Por qué EPOC es una enfermedad sistémica, no solo pulmonar
La EPOC clásicamente se describió como obstrucción al flujo aéreo — pero la evidencia de las últimas dos décadas la ha reconceptualizado como una enfermedad inflamatoria sistémica. Los pacientes con EPOC moderada-severa tienen elevación de citoquinas pro-inflamatorias (IL-6, TNF-α, hsCRP), disfunción endotelial, anemia de enfermedad crónica, sarcopenia secundaria y depresión con mayor frecuencia. La mortalidad cardiovascular supera a la mortalidad respiratoria en EPOC moderada (GOLD II).

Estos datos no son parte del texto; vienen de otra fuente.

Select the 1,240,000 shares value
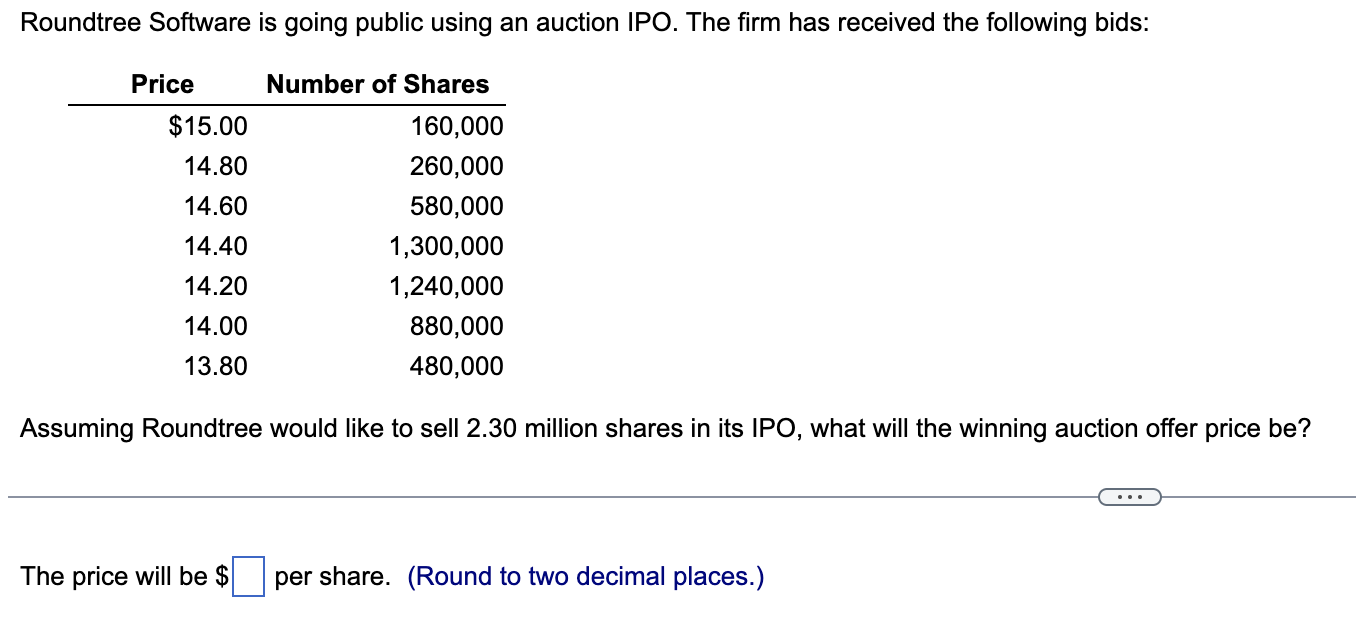Viewport: 1356px width, 640px height. pyautogui.click(x=447, y=286)
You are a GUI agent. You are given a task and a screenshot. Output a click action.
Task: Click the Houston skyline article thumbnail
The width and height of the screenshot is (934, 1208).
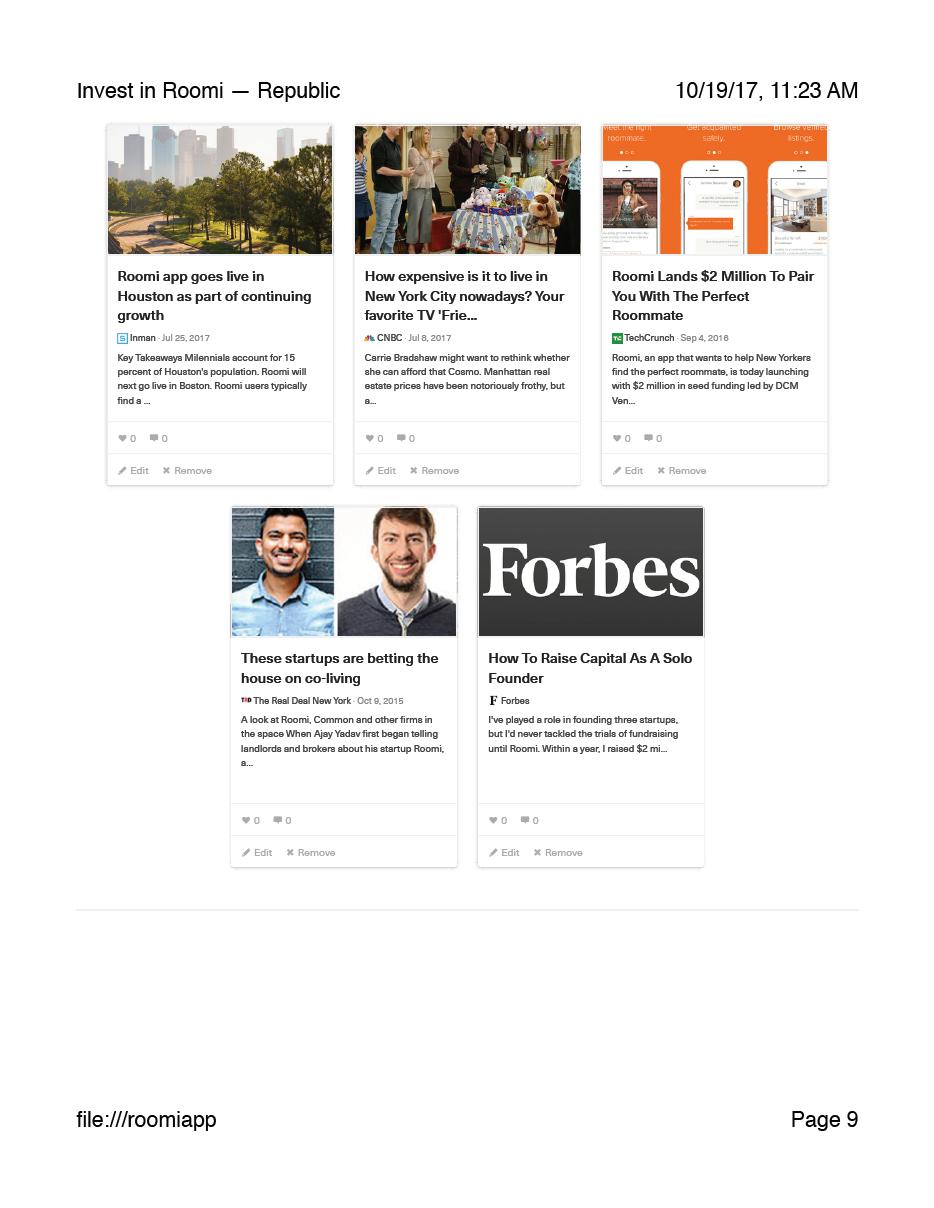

La guía GOLD 2023 incorpora explícitamente la dimensión sistémica: clasifica los grupos A-B-E no solo por función pulmonar (FEV1) sino por síntomas y exacerbaciones, e incluye en su algoritmo la evaluación de comorbilidades cardiovasculares y metabólicas. Eso convierte a EPOC en un blanco natural para la medicina de longevidad, donde el manejo de inflammaging sistémico, composición corporal y trayectoria cardiovascular es ya parte del protocolo.
El paciente con EPOC moderada no muere por falta de aire — muere por su corazón y por su masa muscular perdida. Ahí opera la longevidad.